新聞・TVがまったく報じない「国家の危機」…週刊文春8/4号から。
2011年07月30日

…前略

こんな円高は考えられない

消費の剥落に加え、円高も株価下落のリスク要因だ。

六月の日銀短観によれば、大企業製造業の今期の想定為替レートは1ドル八十二円五十九銭。これに対
し現在の為替はIドル七十八円台、一ユーロ百十二円台で推移している。

JPモルガン・チェース銀行の佐々木融氏はドル安が「秋口から年末にかけて七十五円まで進行する」と予想。

欧米での売上比率が高い自転車部品や釣具のシマノの島野容三社長はこう言ってため息をつく。
「今の日本の経済状況を見れば、こんな円高は本来考えられない。海外で生産しても本社は日本なので、円換算する際に収益は目減りする。競争力を考えると非常に厳しい」

米投資顧問ホリコキャピタルの堀古英司代表が語る。
「本来、大統領選前である今年と来年が、米国では一番株が上がりやすいといわれるが、今のオバマは去年の中間選挙で議席を取られてしまい、有効な経済対策を打てない状態。また、世界中で米国債の格付を実質的にトリプルAだと妄信して購入している投資家は多いので、実際にダブルAに引き下げられれば、やはりドル安は進行するでしょう」

しかし、日本の市場で最も大きな下落リスクとみられているのは、円高ではない。

市場関係者が語る。
「鳩山前首相の退陣表明翌日、株価は約三%上昇しました。今は菅首相が辞めるという期待感が相場を下支えしている。仮に九月以降も居座り続ければ、失望売りとなるでしょう。

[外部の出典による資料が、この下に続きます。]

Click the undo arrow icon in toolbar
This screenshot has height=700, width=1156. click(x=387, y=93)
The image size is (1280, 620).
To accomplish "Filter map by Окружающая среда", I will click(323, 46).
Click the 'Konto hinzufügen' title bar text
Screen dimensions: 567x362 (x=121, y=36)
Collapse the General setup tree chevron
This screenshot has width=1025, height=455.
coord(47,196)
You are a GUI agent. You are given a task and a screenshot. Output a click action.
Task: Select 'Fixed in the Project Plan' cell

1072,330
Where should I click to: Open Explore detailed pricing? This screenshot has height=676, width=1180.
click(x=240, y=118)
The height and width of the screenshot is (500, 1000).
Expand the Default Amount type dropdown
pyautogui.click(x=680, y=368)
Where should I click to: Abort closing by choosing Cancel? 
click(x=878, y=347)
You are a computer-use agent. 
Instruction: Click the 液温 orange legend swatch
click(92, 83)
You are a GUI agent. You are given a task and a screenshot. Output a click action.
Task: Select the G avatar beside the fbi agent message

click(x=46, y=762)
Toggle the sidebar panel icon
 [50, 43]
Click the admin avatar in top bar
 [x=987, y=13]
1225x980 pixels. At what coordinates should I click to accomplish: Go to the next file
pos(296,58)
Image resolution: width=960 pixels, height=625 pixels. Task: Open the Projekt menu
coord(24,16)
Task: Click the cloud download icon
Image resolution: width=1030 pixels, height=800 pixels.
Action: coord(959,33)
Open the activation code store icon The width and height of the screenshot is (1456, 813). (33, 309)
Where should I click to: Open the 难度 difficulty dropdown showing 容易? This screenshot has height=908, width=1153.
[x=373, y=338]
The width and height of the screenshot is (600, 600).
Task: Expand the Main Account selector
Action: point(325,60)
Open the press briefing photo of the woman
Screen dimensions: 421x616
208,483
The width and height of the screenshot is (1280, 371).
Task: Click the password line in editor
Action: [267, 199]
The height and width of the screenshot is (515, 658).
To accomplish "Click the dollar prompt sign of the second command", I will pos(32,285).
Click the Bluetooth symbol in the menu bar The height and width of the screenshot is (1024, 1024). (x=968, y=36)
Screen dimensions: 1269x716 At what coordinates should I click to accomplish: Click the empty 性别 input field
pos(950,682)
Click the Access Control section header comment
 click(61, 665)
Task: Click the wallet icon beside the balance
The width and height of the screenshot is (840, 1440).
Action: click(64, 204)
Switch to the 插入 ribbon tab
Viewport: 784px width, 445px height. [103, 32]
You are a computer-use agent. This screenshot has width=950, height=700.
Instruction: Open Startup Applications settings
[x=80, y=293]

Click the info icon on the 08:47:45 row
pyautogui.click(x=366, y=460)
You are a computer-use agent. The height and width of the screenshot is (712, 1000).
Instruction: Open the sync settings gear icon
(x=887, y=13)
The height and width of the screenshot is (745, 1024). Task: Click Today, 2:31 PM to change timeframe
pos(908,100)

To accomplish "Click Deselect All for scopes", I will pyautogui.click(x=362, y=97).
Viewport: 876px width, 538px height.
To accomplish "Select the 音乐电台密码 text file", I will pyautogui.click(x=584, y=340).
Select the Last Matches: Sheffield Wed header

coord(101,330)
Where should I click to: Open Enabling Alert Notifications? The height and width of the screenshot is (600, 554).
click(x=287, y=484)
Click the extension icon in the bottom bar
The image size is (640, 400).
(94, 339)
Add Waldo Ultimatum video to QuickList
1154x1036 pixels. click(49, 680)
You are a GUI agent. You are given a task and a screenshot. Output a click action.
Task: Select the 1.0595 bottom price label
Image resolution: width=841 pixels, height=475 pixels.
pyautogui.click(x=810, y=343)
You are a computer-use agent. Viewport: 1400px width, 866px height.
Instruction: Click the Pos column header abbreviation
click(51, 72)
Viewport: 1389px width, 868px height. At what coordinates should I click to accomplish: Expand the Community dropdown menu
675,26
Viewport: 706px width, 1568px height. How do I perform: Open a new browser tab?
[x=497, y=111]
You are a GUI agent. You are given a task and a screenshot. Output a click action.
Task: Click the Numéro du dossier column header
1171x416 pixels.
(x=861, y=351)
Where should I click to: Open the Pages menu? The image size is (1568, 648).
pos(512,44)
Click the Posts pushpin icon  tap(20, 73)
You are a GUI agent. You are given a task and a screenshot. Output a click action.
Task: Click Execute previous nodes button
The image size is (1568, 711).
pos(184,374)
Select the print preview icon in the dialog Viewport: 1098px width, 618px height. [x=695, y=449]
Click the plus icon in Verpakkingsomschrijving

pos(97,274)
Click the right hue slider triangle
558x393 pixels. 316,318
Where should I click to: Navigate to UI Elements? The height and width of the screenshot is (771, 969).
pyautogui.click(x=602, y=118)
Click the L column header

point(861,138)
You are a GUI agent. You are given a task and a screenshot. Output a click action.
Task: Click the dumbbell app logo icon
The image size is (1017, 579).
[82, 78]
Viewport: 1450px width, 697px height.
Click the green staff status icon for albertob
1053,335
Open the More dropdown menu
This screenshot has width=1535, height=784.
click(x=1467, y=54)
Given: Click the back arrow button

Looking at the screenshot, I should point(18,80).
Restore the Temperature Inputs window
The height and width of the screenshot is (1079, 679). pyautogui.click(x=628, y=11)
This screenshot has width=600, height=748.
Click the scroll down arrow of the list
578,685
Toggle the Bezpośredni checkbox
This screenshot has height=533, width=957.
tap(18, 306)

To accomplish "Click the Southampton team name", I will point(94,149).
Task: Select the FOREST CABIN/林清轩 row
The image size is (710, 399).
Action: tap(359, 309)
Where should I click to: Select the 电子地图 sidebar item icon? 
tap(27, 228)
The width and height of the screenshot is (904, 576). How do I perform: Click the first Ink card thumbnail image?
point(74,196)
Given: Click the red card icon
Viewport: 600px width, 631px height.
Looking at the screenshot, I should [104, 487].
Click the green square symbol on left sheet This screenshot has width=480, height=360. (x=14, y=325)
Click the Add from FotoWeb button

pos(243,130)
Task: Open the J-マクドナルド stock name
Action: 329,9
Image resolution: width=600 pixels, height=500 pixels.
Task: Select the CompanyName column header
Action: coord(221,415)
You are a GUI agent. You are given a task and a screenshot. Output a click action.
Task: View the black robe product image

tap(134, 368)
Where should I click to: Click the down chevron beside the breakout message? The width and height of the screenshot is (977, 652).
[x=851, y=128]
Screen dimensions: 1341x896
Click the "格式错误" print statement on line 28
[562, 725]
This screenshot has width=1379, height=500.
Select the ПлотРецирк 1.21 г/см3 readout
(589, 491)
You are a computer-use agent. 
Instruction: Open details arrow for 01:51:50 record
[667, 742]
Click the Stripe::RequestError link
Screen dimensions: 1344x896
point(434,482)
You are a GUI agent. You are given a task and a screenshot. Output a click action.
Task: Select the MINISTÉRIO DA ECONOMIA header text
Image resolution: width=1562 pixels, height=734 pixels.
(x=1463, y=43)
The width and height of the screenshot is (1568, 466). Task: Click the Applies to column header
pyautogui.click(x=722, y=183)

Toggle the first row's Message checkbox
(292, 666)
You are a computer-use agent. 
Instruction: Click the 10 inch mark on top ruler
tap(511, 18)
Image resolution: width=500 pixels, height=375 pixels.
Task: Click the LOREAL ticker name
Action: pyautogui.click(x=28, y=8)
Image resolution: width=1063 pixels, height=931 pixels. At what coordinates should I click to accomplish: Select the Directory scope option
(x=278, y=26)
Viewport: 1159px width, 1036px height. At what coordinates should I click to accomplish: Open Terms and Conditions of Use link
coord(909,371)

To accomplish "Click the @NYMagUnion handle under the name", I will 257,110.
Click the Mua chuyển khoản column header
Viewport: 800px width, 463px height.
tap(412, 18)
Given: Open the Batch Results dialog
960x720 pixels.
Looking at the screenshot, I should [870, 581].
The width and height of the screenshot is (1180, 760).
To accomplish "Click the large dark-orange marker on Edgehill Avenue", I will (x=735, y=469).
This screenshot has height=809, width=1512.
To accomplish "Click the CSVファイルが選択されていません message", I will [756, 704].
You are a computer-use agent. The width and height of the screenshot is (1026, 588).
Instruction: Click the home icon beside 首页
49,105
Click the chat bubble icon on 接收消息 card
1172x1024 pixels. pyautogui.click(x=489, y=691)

野党との政策協議ができないから、成長戦略も予算も何も決められない。挙句に脱原発だけ掲げて何ら具体策を示さないので、企業は『しょうがないから海外に出るしかない』となる。首相はまるで、交差点で寝転がって交通を邪魔しているようなものなのです」

菅総理はまだ野党だった○三年、東証を訪れて「民主党が政権を取れば三年後には株価が二倍、三倍になる」と語った。だが今や市場では、本人の退陣が一番の買い材料となっている。